--- Provided information Enclosed Below ---

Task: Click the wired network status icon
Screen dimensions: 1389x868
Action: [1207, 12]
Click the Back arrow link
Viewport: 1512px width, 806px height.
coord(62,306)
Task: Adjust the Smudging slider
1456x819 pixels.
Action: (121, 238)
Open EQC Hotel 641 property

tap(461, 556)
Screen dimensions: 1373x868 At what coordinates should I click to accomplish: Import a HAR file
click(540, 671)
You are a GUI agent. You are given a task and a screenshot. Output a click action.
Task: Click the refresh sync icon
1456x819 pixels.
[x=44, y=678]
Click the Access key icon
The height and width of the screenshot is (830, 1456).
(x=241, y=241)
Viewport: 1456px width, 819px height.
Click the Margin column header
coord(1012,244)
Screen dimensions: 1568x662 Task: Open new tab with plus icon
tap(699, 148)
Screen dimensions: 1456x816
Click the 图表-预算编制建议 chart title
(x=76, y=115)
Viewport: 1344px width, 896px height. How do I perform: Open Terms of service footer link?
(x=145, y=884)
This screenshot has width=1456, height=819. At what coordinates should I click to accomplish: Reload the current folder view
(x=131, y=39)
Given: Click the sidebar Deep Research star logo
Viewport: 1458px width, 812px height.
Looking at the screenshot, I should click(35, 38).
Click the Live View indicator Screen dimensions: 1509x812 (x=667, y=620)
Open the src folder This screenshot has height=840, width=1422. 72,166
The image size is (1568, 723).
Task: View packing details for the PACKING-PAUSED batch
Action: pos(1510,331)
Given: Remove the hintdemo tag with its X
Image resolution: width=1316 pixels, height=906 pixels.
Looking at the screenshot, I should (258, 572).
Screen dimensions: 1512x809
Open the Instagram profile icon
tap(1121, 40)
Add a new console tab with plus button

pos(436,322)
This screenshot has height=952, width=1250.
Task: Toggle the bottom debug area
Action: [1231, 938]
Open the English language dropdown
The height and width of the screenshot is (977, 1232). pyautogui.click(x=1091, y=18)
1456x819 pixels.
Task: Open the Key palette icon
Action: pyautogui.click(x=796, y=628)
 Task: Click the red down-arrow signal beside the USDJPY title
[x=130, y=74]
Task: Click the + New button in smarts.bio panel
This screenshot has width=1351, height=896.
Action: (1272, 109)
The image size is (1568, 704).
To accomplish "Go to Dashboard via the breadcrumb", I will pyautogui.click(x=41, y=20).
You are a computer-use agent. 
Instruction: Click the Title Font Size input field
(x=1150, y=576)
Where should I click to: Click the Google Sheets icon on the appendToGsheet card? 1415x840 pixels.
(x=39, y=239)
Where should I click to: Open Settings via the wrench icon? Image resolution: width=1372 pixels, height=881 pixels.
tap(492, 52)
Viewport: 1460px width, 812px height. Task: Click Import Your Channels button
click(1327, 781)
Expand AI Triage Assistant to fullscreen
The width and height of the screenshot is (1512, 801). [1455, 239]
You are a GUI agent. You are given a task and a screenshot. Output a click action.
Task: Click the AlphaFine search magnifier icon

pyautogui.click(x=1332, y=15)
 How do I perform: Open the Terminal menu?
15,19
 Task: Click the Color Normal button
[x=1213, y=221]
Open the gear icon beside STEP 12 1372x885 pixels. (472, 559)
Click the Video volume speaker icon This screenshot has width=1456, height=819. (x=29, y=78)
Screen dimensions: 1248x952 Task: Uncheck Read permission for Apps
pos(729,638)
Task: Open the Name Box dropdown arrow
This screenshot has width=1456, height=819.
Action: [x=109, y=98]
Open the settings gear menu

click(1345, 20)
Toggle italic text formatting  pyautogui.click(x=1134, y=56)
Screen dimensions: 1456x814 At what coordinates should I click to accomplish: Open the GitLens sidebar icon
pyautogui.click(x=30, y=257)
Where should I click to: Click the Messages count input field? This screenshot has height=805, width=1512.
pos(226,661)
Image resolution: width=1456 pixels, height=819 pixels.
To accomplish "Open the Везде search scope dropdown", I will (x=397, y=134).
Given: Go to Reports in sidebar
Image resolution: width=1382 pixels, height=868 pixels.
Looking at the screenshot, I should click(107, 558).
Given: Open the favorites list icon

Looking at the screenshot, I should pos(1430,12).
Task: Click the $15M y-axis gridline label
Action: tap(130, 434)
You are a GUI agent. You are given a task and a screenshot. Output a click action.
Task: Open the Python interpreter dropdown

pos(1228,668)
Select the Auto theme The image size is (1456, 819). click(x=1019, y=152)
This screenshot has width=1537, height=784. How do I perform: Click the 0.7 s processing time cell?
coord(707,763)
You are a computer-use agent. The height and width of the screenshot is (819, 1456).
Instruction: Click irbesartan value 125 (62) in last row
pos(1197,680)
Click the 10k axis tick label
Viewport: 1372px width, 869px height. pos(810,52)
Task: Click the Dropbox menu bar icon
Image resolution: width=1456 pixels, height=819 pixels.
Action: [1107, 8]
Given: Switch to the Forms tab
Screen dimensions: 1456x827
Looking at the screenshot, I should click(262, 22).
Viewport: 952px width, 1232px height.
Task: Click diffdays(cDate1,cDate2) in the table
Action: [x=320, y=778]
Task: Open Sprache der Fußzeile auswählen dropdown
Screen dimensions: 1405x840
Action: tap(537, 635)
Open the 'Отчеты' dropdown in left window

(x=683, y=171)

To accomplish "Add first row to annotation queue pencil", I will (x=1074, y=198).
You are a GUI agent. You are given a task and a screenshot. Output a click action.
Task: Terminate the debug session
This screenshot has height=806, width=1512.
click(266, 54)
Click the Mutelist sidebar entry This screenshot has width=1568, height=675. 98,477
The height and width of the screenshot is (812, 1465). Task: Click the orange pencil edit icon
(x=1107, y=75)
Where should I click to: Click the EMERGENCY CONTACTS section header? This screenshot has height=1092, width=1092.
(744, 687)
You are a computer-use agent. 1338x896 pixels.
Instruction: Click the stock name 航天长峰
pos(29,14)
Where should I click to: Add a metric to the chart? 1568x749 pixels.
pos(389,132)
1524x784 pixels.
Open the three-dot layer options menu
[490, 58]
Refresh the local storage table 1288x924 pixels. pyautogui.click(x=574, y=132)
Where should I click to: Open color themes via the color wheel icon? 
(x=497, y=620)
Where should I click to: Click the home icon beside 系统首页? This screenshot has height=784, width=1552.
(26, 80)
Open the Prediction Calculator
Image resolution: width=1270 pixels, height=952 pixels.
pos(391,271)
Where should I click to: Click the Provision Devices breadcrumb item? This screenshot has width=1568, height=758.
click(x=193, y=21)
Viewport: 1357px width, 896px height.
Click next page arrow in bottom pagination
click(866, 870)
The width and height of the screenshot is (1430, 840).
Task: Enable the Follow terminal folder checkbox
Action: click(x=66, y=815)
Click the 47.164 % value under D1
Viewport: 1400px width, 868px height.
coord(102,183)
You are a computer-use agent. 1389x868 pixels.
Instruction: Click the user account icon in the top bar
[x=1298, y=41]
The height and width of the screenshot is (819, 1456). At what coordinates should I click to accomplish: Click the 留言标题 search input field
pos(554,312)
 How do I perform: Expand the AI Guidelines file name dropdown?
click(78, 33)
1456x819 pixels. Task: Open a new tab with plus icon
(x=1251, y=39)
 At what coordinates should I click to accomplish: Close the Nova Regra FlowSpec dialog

--- End of Enclosed Provided information ---

> Problem to work on
Once more, write out the records exactly as they are.

> Problem solution
Task: Click the wired network status icon
Screen dimensions: 1389x868
Action: [1207, 12]
Click the Back arrow link
Viewport: 1512px width, 806px height.
coord(62,306)
Task: Adjust the Smudging slider
1456x819 pixels.
Action: (121, 238)
Open EQC Hotel 641 property

tap(461, 556)
Screen dimensions: 1373x868 At what coordinates should I click to accomplish: Import a HAR file
click(540, 671)
You are a GUI agent. You are given a task and a screenshot. Output a click action.
Task: Click the refresh sync icon
1456x819 pixels.
[x=44, y=678]
Click the Access key icon
The height and width of the screenshot is (830, 1456).
(x=241, y=241)
Viewport: 1456px width, 819px height.
Click the Margin column header
coord(1012,244)
Screen dimensions: 1568x662 Task: Open new tab with plus icon
tap(699, 148)
Screen dimensions: 1456x816
Click the 图表-预算编制建议 chart title
(x=76, y=115)
Viewport: 1344px width, 896px height. How do I perform: Open Terms of service footer link?
(x=145, y=884)
This screenshot has width=1456, height=819. At what coordinates should I click to accomplish: Reload the current folder view
(x=131, y=39)
Given: Click the sidebar Deep Research star logo
Viewport: 1458px width, 812px height.
Looking at the screenshot, I should click(35, 38).
Click the Live View indicator Screen dimensions: 1509x812 (x=667, y=620)
Open the src folder This screenshot has height=840, width=1422. 72,166
The image size is (1568, 723).
Task: View packing details for the PACKING-PAUSED batch
Action: pos(1510,331)
Given: Remove the hintdemo tag with its X
Image resolution: width=1316 pixels, height=906 pixels.
Looking at the screenshot, I should (258, 572).
Screen dimensions: 1512x809
Open the Instagram profile icon
tap(1121, 40)
Add a new console tab with plus button

pos(436,322)
This screenshot has height=952, width=1250.
Task: Toggle the bottom debug area
Action: [1231, 938]
Open the English language dropdown
The height and width of the screenshot is (977, 1232). pyautogui.click(x=1091, y=18)
1456x819 pixels.
Task: Open the Key palette icon
Action: pyautogui.click(x=796, y=628)
 Task: Click the red down-arrow signal beside the USDJPY title
[x=130, y=74]
Task: Click the + New button in smarts.bio panel
This screenshot has width=1351, height=896.
Action: (1272, 109)
The image size is (1568, 704).
To accomplish "Go to Dashboard via the breadcrumb", I will pyautogui.click(x=41, y=20).
You are a computer-use agent. 
Instruction: Click the Title Font Size input field
(x=1150, y=576)
Where should I click to: Click the Google Sheets icon on the appendToGsheet card? 1415x840 pixels.
(x=39, y=239)
Where should I click to: Open Settings via the wrench icon? Image resolution: width=1372 pixels, height=881 pixels.
tap(492, 52)
Viewport: 1460px width, 812px height. Task: Click Import Your Channels button
click(1327, 781)
Expand AI Triage Assistant to fullscreen
The width and height of the screenshot is (1512, 801). [1455, 239]
You are a GUI agent. You are given a task and a screenshot. Output a click action.
Task: Click the AlphaFine search magnifier icon

pyautogui.click(x=1332, y=15)
 How do I perform: Open the Terminal menu?
15,19
 Task: Click the Color Normal button
[x=1213, y=221]
Open the gear icon beside STEP 12 1372x885 pixels. (472, 559)
Click the Video volume speaker icon This screenshot has width=1456, height=819. (x=29, y=78)
Screen dimensions: 1248x952 Task: Uncheck Read permission for Apps
pos(729,638)
Task: Open the Name Box dropdown arrow
This screenshot has width=1456, height=819.
Action: [x=109, y=98]
Open the settings gear menu

click(1345, 20)
Toggle italic text formatting  pyautogui.click(x=1134, y=56)
Screen dimensions: 1456x814 At what coordinates should I click to accomplish: Open the GitLens sidebar icon
pyautogui.click(x=30, y=257)
Where should I click to: Click the Messages count input field? This screenshot has height=805, width=1512.
pos(226,661)
Image resolution: width=1456 pixels, height=819 pixels.
To accomplish "Open the Везде search scope dropdown", I will (x=397, y=134).
Given: Go to Reports in sidebar
Image resolution: width=1382 pixels, height=868 pixels.
Looking at the screenshot, I should click(107, 558).
Given: Open the favorites list icon

Looking at the screenshot, I should pos(1430,12).
Task: Click the $15M y-axis gridline label
Action: tap(130, 434)
You are a GUI agent. You are given a task and a screenshot. Output a click action.
Task: Open the Python interpreter dropdown

pos(1228,668)
Select the Auto theme The image size is (1456, 819). click(x=1019, y=152)
This screenshot has width=1537, height=784. How do I perform: Click the 0.7 s processing time cell?
coord(707,763)
You are a computer-use agent. The height and width of the screenshot is (819, 1456).
Instruction: Click irbesartan value 125 (62) in last row
pos(1197,680)
Click the 10k axis tick label
Viewport: 1372px width, 869px height. pos(810,52)
Task: Click the Dropbox menu bar icon
Image resolution: width=1456 pixels, height=819 pixels.
Action: [1107, 8]
Given: Switch to the Forms tab
Screen dimensions: 1456x827
Looking at the screenshot, I should click(262, 22).
Viewport: 952px width, 1232px height.
Task: Click diffdays(cDate1,cDate2) in the table
Action: [x=320, y=778]
Task: Open Sprache der Fußzeile auswählen dropdown
Screen dimensions: 1405x840
Action: tap(537, 635)
Open the 'Отчеты' dropdown in left window

(x=683, y=171)

To accomplish "Add first row to annotation queue pencil", I will (x=1074, y=198).
You are a GUI agent. You are given a task and a screenshot. Output a click action.
Task: Terminate the debug session
This screenshot has height=806, width=1512.
click(266, 54)
Click the Mutelist sidebar entry This screenshot has width=1568, height=675. 98,477
The height and width of the screenshot is (812, 1465). Task: Click the orange pencil edit icon
(x=1107, y=75)
Where should I click to: Click the EMERGENCY CONTACTS section header? This screenshot has height=1092, width=1092.
(744, 687)
You are a computer-use agent. 1338x896 pixels.
Instruction: Click the stock name 航天长峰
pos(29,14)
Where should I click to: Add a metric to the chart? 1568x749 pixels.
pos(389,132)
1524x784 pixels.
Open the three-dot layer options menu
[490, 58]
Refresh the local storage table 1288x924 pixels. pyautogui.click(x=574, y=132)
Where should I click to: Open color themes via the color wheel icon? 
(x=497, y=620)
Where should I click to: Click the home icon beside 系统首页? This screenshot has height=784, width=1552.
(26, 80)
Open the Prediction Calculator
Image resolution: width=1270 pixels, height=952 pixels.
pos(391,271)
Where should I click to: Click the Provision Devices breadcrumb item? This screenshot has width=1568, height=758.
click(x=193, y=21)
Viewport: 1357px width, 896px height.
Click next page arrow in bottom pagination
click(866, 870)
The width and height of the screenshot is (1430, 840).
Task: Enable the Follow terminal folder checkbox
Action: click(x=66, y=815)
Click the 47.164 % value under D1
Viewport: 1400px width, 868px height.
coord(102,183)
You are a computer-use agent. 1389x868 pixels.
Instruction: Click the user account icon in the top bar
[x=1298, y=41]
The height and width of the screenshot is (819, 1456). At what coordinates should I click to accomplish: Click the 留言标题 search input field
pos(554,312)
 How do I perform: Expand the AI Guidelines file name dropdown?
click(78, 33)
1456x819 pixels. Task: Open a new tab with plus icon
(x=1251, y=39)
 At what coordinates should I click to accomplish: Close the Nova Regra FlowSpec dialog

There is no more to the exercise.